Presenilin 1 is involved in maturation and trafficking of N-cadherin to the plasma membrane.

One pathological characteristic of Alzheimer's disease (AD) is extensive synapse loss. Presenilin 1 (PS1) is linked to the pathogenesis of early onset familial Alzheimer's disease (FAD) and is localized at the synapse, where it binds N-cadherin and modulates its adhesive activity. To elucidate the role of the PS1/N-cadherin interaction in synaptic contact, we established SH-SY5Y cells stably expressing wild-type (wt) PS1 and dominant-negative (D385A) PS1. We show that the formation of cadherin-based cell-cell contact among SH-SY5Y cells stably expressing D385A PS1 was suppressed. Conversely, wt PS1 cells exhibited enhanced cell-cell contact and colony formation. Suppression of cell-cell contact in D385A cells was accompanied by an alteration in N-cadherin subcellular localization; N-cadherin was retained mainly in the endoplasmic reticulum (ER) and cell surface expression was reduced. We conclude that PS1 is essential for efficient trafficking of N-cadherin from the ER to the plasma membrane. PS1-mediated delivery of N-cadherin to the plasma membrane is important for N-cadherin to exert its physiological function, and it may control the state of cell-cell contact.

Presenilin 1 mediates retinoic acid-induced differentiation of SH-SY5Y cells through facilitation of Wnt signaling.

Presenilin 1 interacts with beta-catenin, an essential component of the Wnt signaling pathway. To elucidate the role of presenilin 1-beta-catenin interaction in neuronal differentiation, we established SH-SY5Y cells stably expressing wild-type presenilin 1, P117L mutant presenilin 1, which is linked to the early-onset familial form of Alzheimer's disease, and D385A mutant presenilin 1, which has no aspartyl proteinase activity. We demonstrate that SH-SY5Y cells stably expressing D385A mutant presenilin 1 failed to differentiate in response to retinoic acid treatment. Retinoic acid caused an increase in nuclear beta-catenin levels in SH-SY5Y cells, which was followed by an increase in cyclin D1 protein levels. Abnormal cellular accumulation of beta-catenin was observed in D385A mutant transfected cells, whereas nuclear beta-catenin and cellular cyclin D1 levels failed to increase. Conversely, SH-SY5Y cells expressing the P117L mutant differentiated normally and showed increased nuclear beta-catenin and cellular cyclin D1 levels.

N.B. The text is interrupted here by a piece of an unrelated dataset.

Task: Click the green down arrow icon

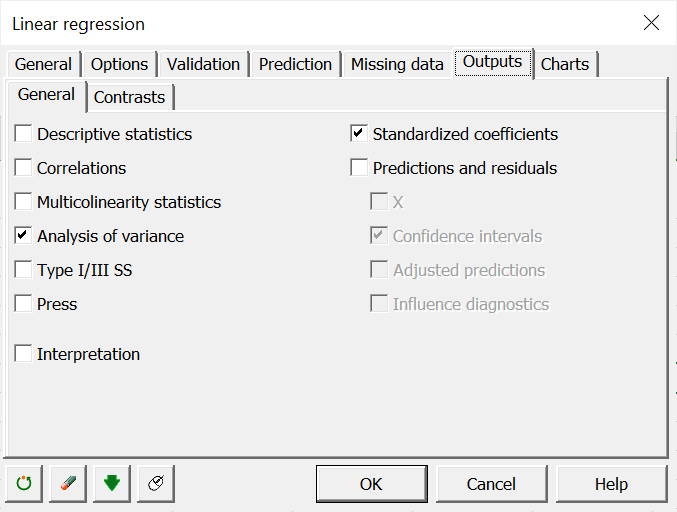Action: [112, 484]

These findings suggest that neuronal differentiation of SH-SY5Y cells involves the Wnt signaling pathway and that presenilin 1 plays a crucial role in Wnt signal transduction by regulating the nuclear translocation of beta-catenin.

The role of the presenilin-1 homologue gene sel-12 of Caenorhabditis elegans in apoptotic activities.

Many cases of autosomal dominant early onset familial Alzheimer's disease result from mutations in presenilin-1 (PS1). In this study, we examined the role of the PS1 homologue gene sel-12 of Caenorhabditis elegans under oxidative stress and clarified the sel-12-induced apoptosis. A genetic null allele mutant, sel-12(ar171), showed resistance to oxidative stress and prevented mitochondrial dysfunction-induced apoptosis. On the other hand, another allele mutant, sel-12(ar131), that carries a missense mutation showed a proapoptotic activity, which may be the result of a gain of function property. Also, sel-12(ar131)-induced apoptosis was ced-3- and ced-4-dependent. Dantrolene, which specifically inhibits Ca(2+) release from endoplasmic reticulum stores, prevents sel-12(ar131)-induced apoptosis. SEL-12, which is localized in the endoplasmic reticulum, may induce apoptosis through abnormal calcium release from the endoplasmic reticulum. Together, with the previous finding that human PS1 could substitute for SEL-12, these results suggest the similar involvement of PS1-inducing apoptosis under oxidative stress and mitochondrial dysfunction in the Alzheimer's Disease brain.